• Set problem: Arrange as a numbered list the rows that begin with the line containing "The height and" and end with the line containing "[x=684, y=98]", skipping blank lines and leaving out the pictures.

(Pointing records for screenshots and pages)
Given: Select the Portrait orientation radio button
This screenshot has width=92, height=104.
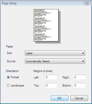Looking at the screenshot, I should pyautogui.click(x=8, y=77).
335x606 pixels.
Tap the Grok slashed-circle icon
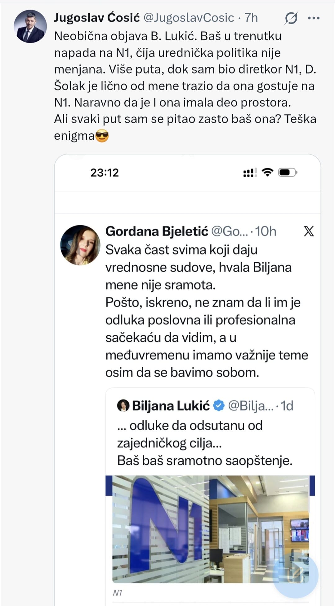[x=291, y=18]
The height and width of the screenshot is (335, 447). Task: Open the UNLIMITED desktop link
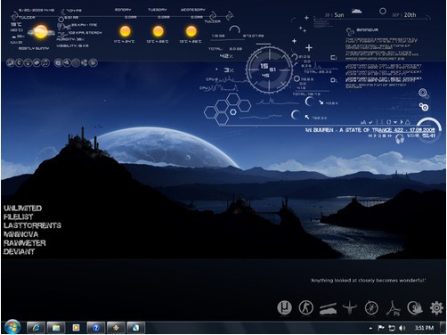point(22,208)
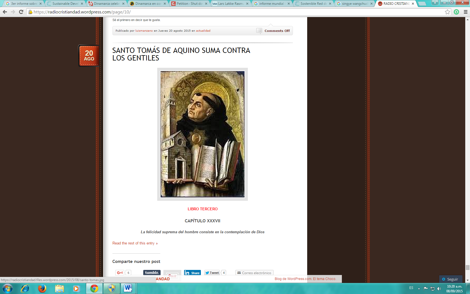
Task: Follow the blog with Seguir button
Action: [x=450, y=279]
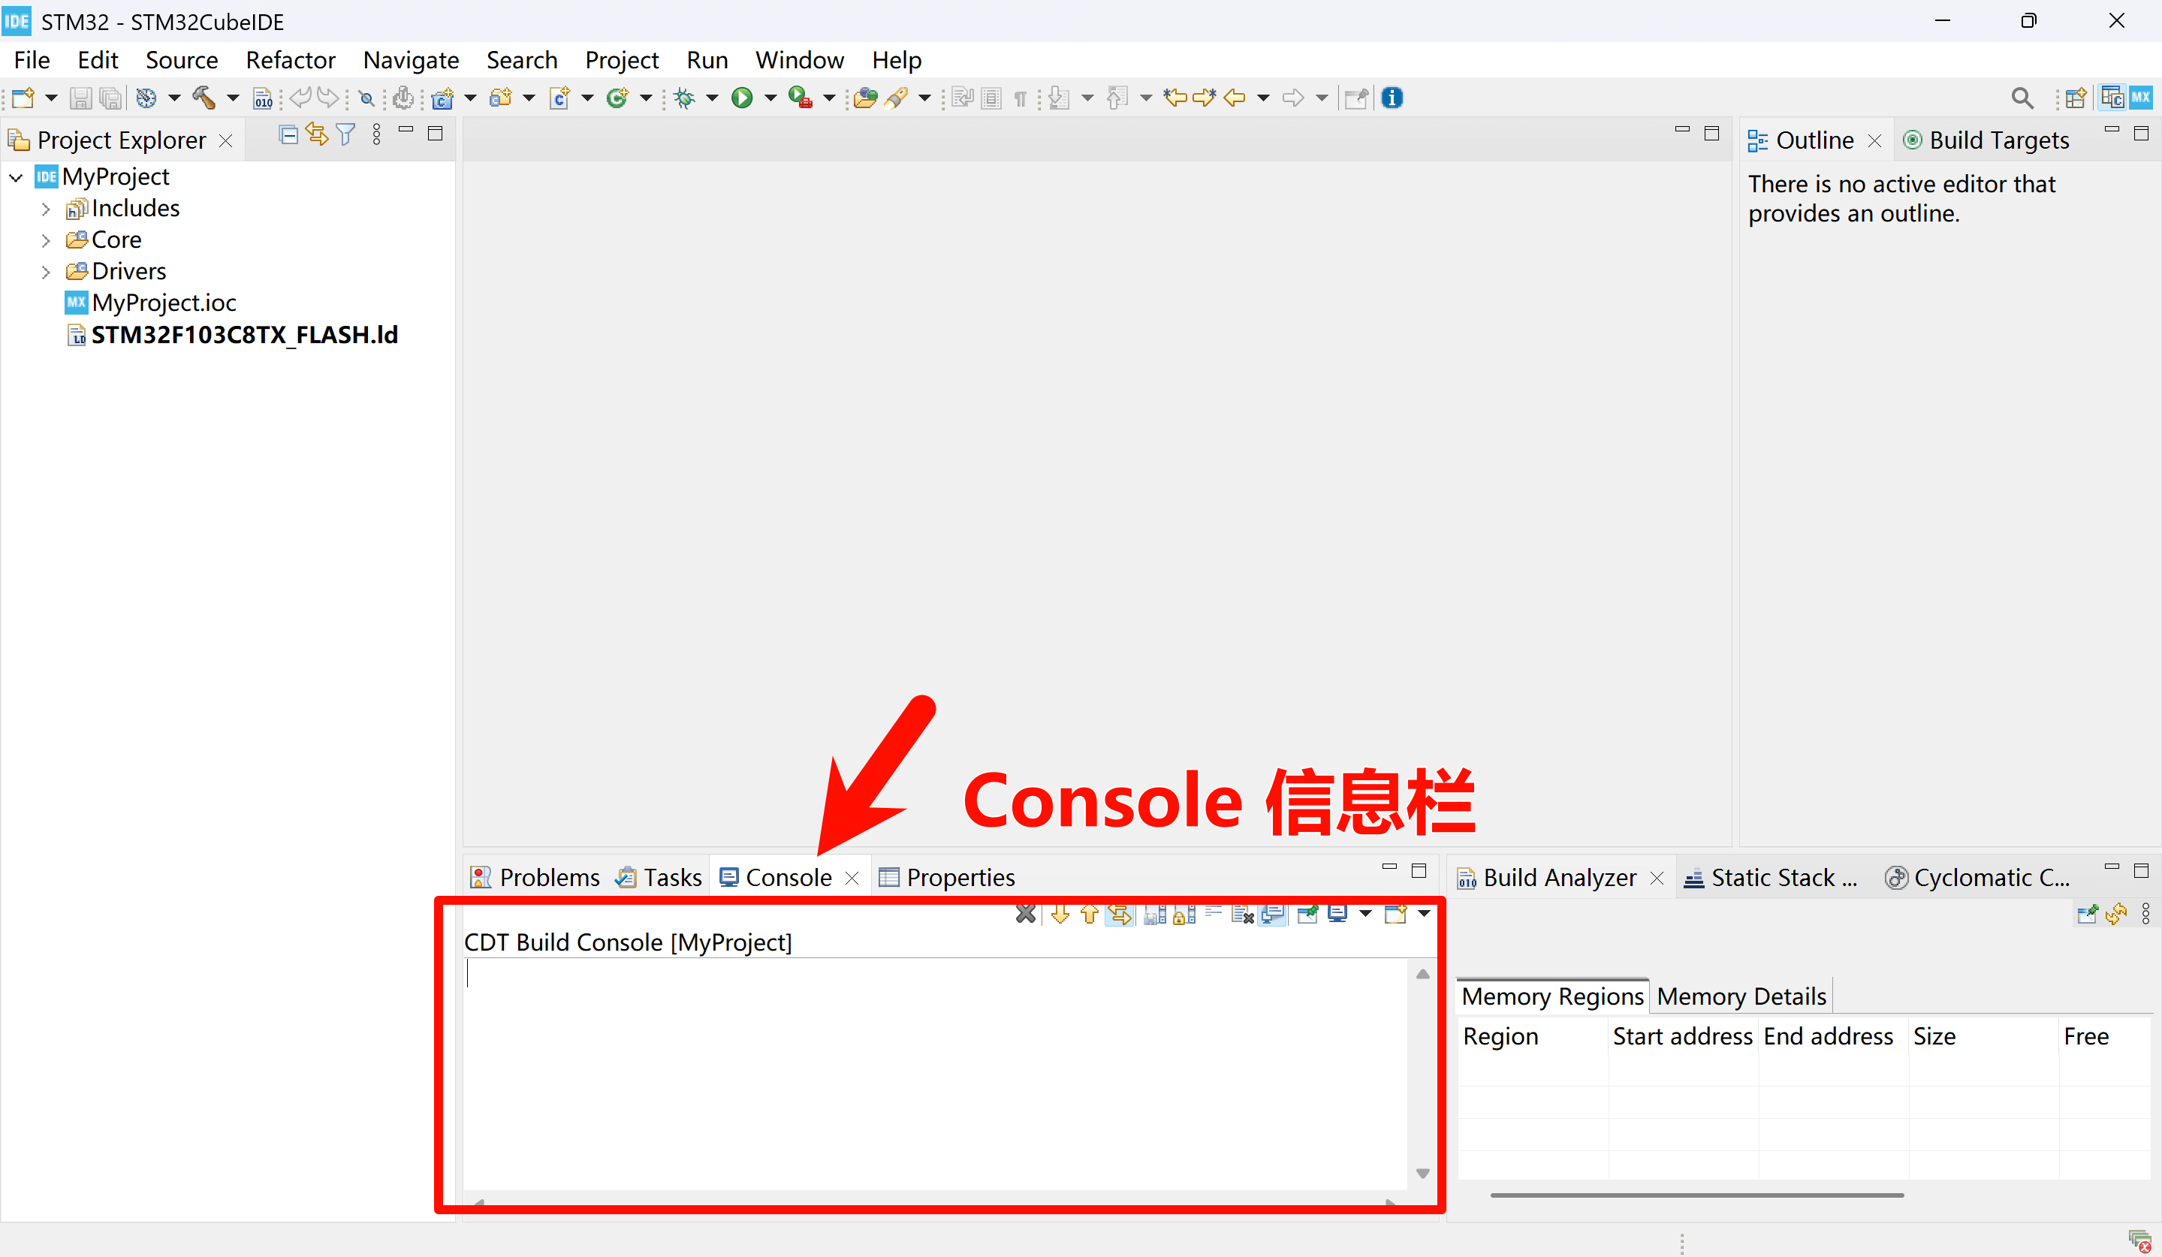Click the Debug bug icon
Screen dimensions: 2162x1257
[x=684, y=98]
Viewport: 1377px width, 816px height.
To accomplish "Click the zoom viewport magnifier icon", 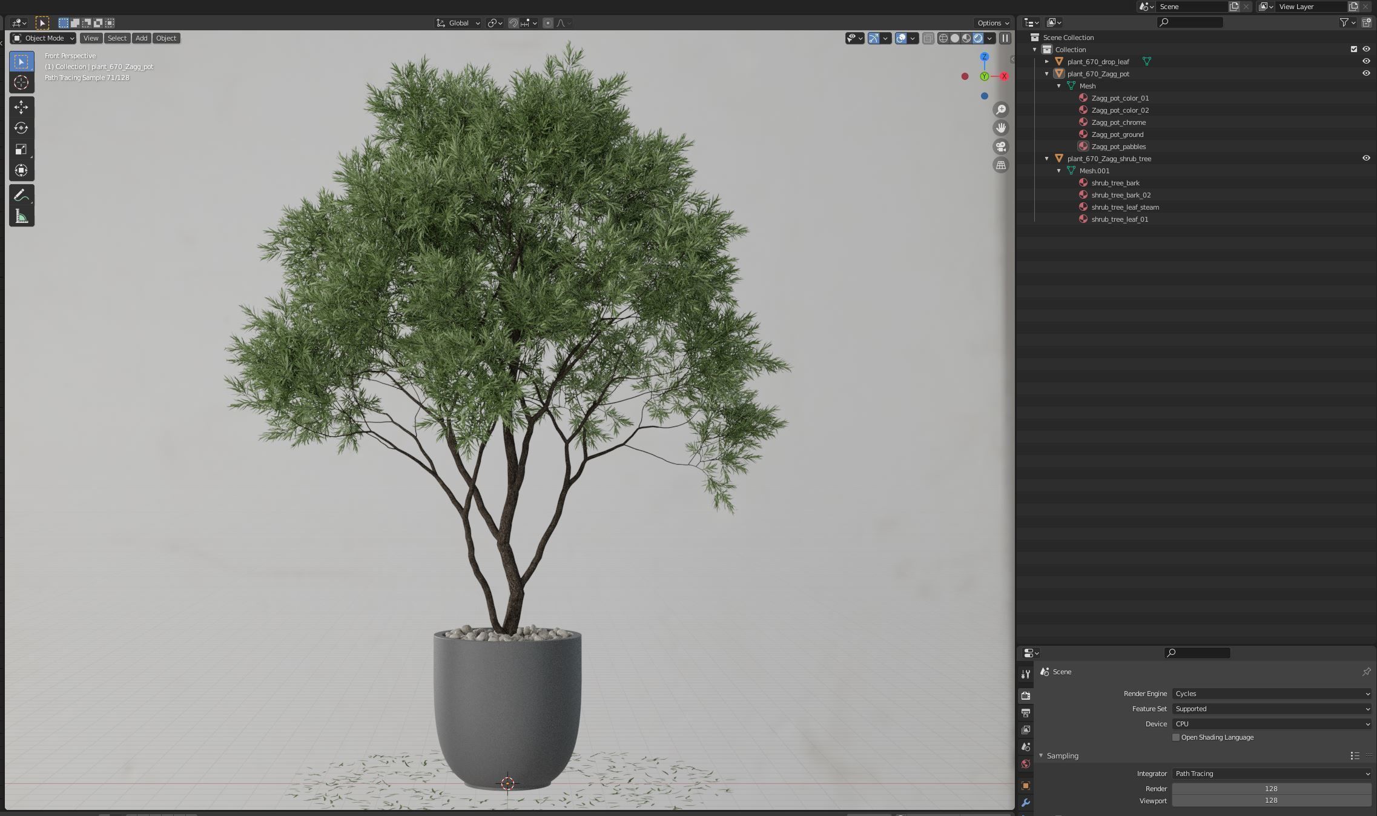I will pos(1001,110).

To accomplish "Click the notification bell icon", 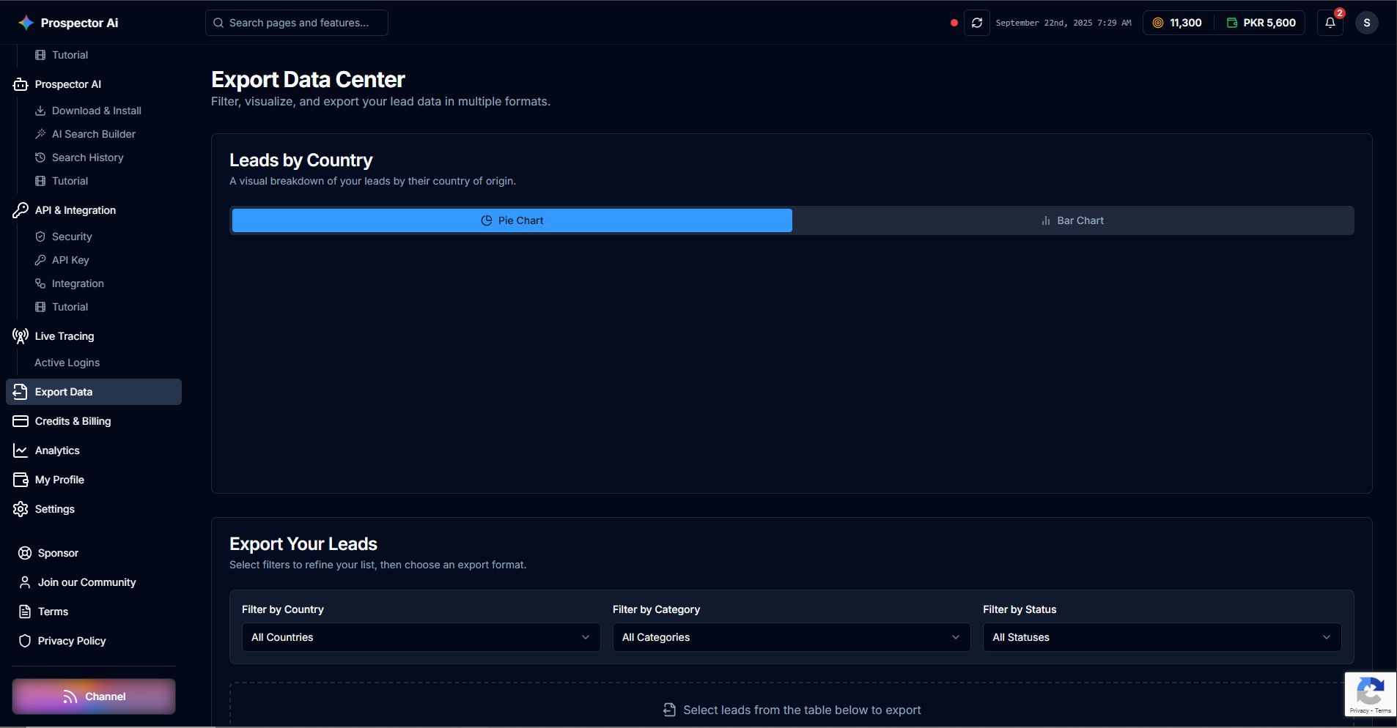I will coord(1330,23).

• Response below:
1. The height and width of the screenshot is (335, 447). Task: Open the UNLIMITED desktop link
2. point(22,208)
3. Task: Follow the blog with Seguir button
4. Action: [x=450, y=279]
5. Click the Debug bug icon
6. Screen dimensions: 2162x1257
7. [x=684, y=98]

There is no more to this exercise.